ROCHESTER, MA -- A pale pink pile of cranberries sits rotting beside one of Brad Morse's bogs, a bitter reminder of the slump that has plagued the industry.
This is fruit Morse must throw away to reduce a surplus that's led to critically low prices. Morse would have had a bumper crop this year, if he didn't have to trash his own berries.
''There's the sadness, right there,'' Morse said, eyeing the pile. ''I'm dumping food up there. ... It's against what we do.''
Morse is hoping another crop he wants to grow near his bogs will help turn things around for him and other cranberry farmers: fish.
Morse has agreed to build a prototype aquaculture system at one of his unused bogs.
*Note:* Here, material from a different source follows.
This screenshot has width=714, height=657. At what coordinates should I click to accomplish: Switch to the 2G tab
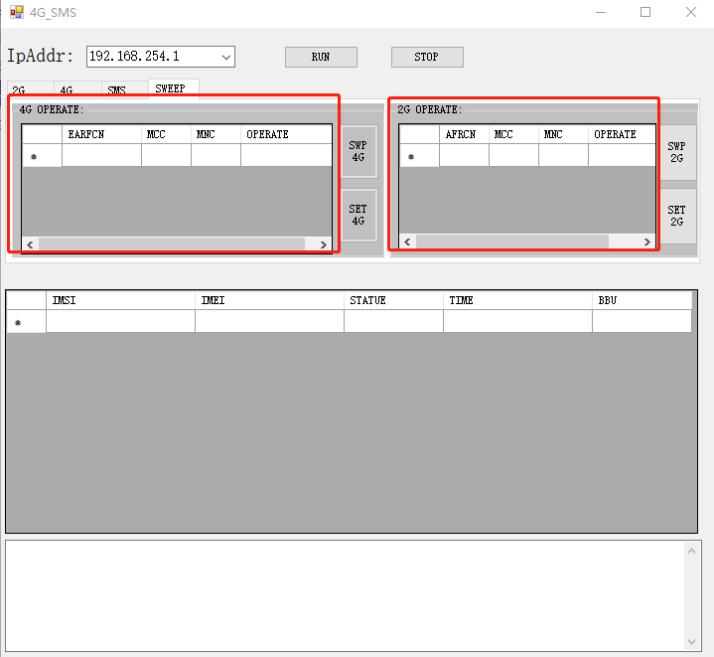(19, 91)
The system will use the bog as a filter for largemouth bass and yellow perch, which will be raised in a concrete structure next to the bog.
If successful, state officials think aquaculture can be a lifeline for cranberry farmers who are trying to keep their farms afloat. Morse, a fifth-generation cranberry farmer, sees it as a way to help him preserve the open space and peaceful way of life that's part of his heritage.
''You've got to try everything ... to keep the land, to harvest the land,'' said Morse, 35.
Established farms like Morse's have not always been touch-and-go operations. In the mid-1990s, prices rose as high as $60 per barrel and cranberry farmers everywhere expanded production. But demand fell, creating a glut that caused prices to drop as low as $11 per barrel.
At the current price of $20 per barrel less than the $24 farmers say it costs to produce a barrel growers will sell at a loss for four straight years. In addition, the federal government mandated a 35 percent cut in production this year.
For many farmers, it's either sell their land, diversify their business, or go broke.
A switch from fruit to fish might seem too dramatic, but Jeffrey LaFleur of the Cape Cod Cranberry Growers Association said the fundamentals of farming remain the same with either crop.
Cranberry farmer Matt Beaton said fish are actually a good fit for cranberry farmers because of their access to water.
''We've got water, that's our biggest resource,'' said Beaton of Cranberry Grower's Service in Wareham. ''Somehow, that has to fit into our diversification.''
The cranberry-aquaculture project was born two years ago when Hank Bergstrom of the Western Massachusetts Center for Sustainable Agriculture at Hampshire College in Amherst approached growers about aquaculture as a way to alleviate their financial woes.
The system, developed at Clemson University, had led to exponential increases in catfish production at facilities in the South. But it has never been tried up North, and Bergstrom thought it could work in bogs.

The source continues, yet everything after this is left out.